- [PROBLEM TO SOLVE]: Could you copy every line of the data that contains the word "screenshot"?
####
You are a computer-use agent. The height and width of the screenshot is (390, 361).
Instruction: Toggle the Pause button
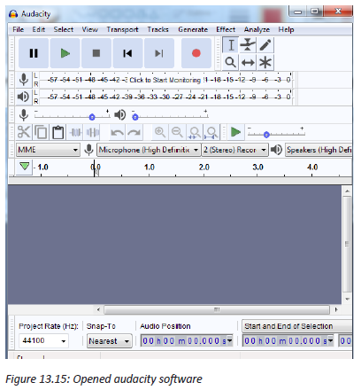tap(34, 53)
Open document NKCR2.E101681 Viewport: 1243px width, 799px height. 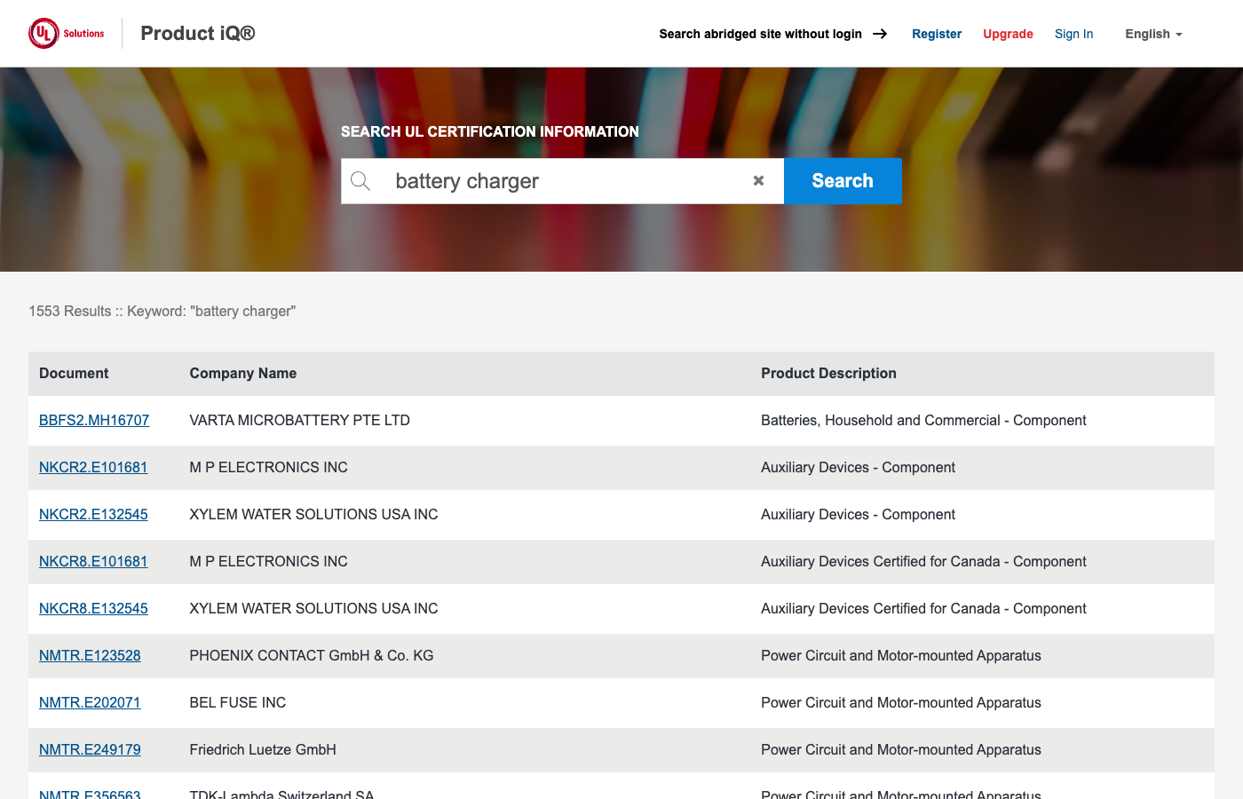(93, 467)
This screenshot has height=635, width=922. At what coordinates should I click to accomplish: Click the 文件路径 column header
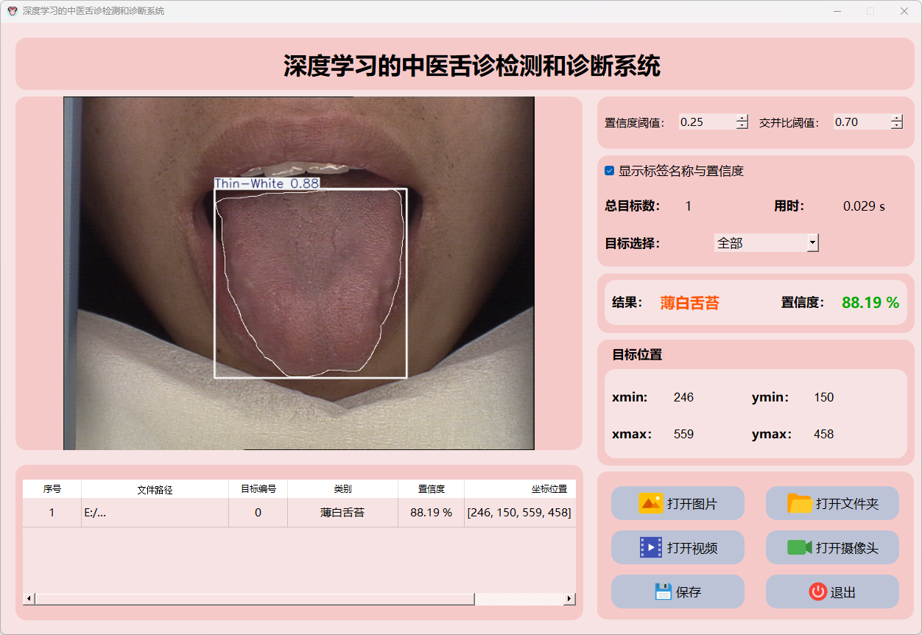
####
- [ANSWER FOR THIS EXERCISE]:
You are a computer-use agent. The height and width of the screenshot is (390, 361).
This screenshot has height=635, width=922. At what coordinates should I click to accomplish: Click the 文件路径 column header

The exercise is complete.